------ PAGE ------
On Fri, 2012-06-01 at 11:23 +0100, Dario Faggioli wrote:
> On Fri, 2012-06-01 at 10:41 +0100, Ian Campbell wrote: 
> > > Mmm... Maybe this is still related to the fact that on all the test
> > > boxes I've used, libxl_get_max_cpus() returns something higher than the
> > > actual physical CPU count of those boxes themselves, but I just created
> > > an 18 VCPUs VM on my 16 PCPUs test machine... I take the above like you
> > > can't, can you?
> > 
> > I think libxl_get_max_cpus and/or libxl_cpumap_alloc involved some
> > amount of rounding up, if you tried to create a 33 vcpu guest on that
> > machine (or a machine with <= 32 cpus) it may not work...
> > 
> It does:
> 
>     max_cpus = libxl_get_max_cpus(ctx);
>     if (max_cpus == 0)
>         return ERROR_FAIL;
> 
>     sz = (max_cpus + 7) / 8;
> 
> So in my case it should be 16 + 7 = 23 / 8 = 2 ... Right?

Yeah, it seems we do this at byte rather than word granularity like I
first thought.

>  Then we have:
> 
>     cpumap->map = calloc(sz, sizeof(*cpumap->map));
> 
> Which make me thinking I'm getting a 2 elements uint8_t array for
> storing the cpumap (please correct me if I'm wrong, I frequently am when
> it comes to math! :-P). That's way I wasn't expecting to be able to
> exceed 16 VCPUs.
> 
> Anyway, I just tried 25 and 33 and 65, and creation of the domain worked
> without raising any errors! Then I double-checked, and saw that, in the
> 'above 16' cases, Xen deliberately paused a lot of VCPUs. Also, if I log
> into the guest /proc/cpuinfo reports only CPUs 0 and 32 (and 64 in the
> 65 VCPUs case).

All 64 online?

It might be that the issue being fixed here only manifests on HVM. I'm
not really sure how 64 would work otherwise since cur_vcpus in the IDL
is definitely an int, which is what needs fixing!

libxl__build_post is also probably buggy with max_vcpus >
nr-bits-in(curr_vcpus) and from the looks of it it just overflows off
the end(!), which is also fixed here...

> To conclude, I'm not sure what's going on, but I don't think is
> something we would want... :-/ 
> 
> > > Maybe it is that *_max_cpus() logic that needs some attention? :-O
> > 
> > max_cpus returns the max number of physical cpus, and I think it does so
> > correctly (perhaps with some slop at the top end).
------ MATERIAL PROVIDED ------
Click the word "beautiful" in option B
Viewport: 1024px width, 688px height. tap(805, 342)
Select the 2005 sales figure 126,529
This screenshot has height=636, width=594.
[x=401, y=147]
------
◆ TO DO
- a) According to the libxl mailing-list thread, how many physical CPUs does Dario Faggioli's test machine have?
- b) List every function named in the libxl mailing-list thread whose name begins with "libxl".
- c) Carry on the libxl mailing-list thread from its final line.

◆ TASK ANSWERS
- a) 16 physical CPUs.

- b) libxl_get_max_cpus, libxl_cpumap_alloc, libxl__build_post

- c)
> >
> As we also saw in another thread, it seems to return the max_cpu_id+1,
> which is different from the number of physical CPUs (at least in my
> case). And in fact, I'm sure it returns 64 on my box. However, that does
> not appear to be the main issue here, as creation seem to succeed no
> matter how much VCPUs I ask for, but then a number of them are off. :-O
> 
> If that is a known/documented behaviour, fine, I just haven't found it.
> Otherwise, perhaps I can investigate a bit what's going on, if that is
> considered interesting...
> 
> > In some cases we want
> > to talk about virtual cpus and this change lets us size cpumap's of
> > virtual cpus more appropriately (be that larger or smaller than the
> > number of physical cpus).
> > 
> I have no argument against this. As I tried to explain, I thought
> 
> /* get max. number of cpus supported by hypervisor */
> int libxl_get_max_cpus(libxl_ctx *ctx);
> 
> "max. number of cpus supported by hypervisor" to be different from the
> actual number of physical processors, and I was sort-of mislead by the
> machine I use to test Xen every day (where that is actually happening!).
> If it is not like that, I guess I can agree with you on this change.

It's certainly supposed to be "get max. number of physical cpus", quite
how that relates to the actual number of physical cpus I'm not sure.

It's definitely not something to do with virtual cpus (for which there
is a limit, but not this one...)

Ian.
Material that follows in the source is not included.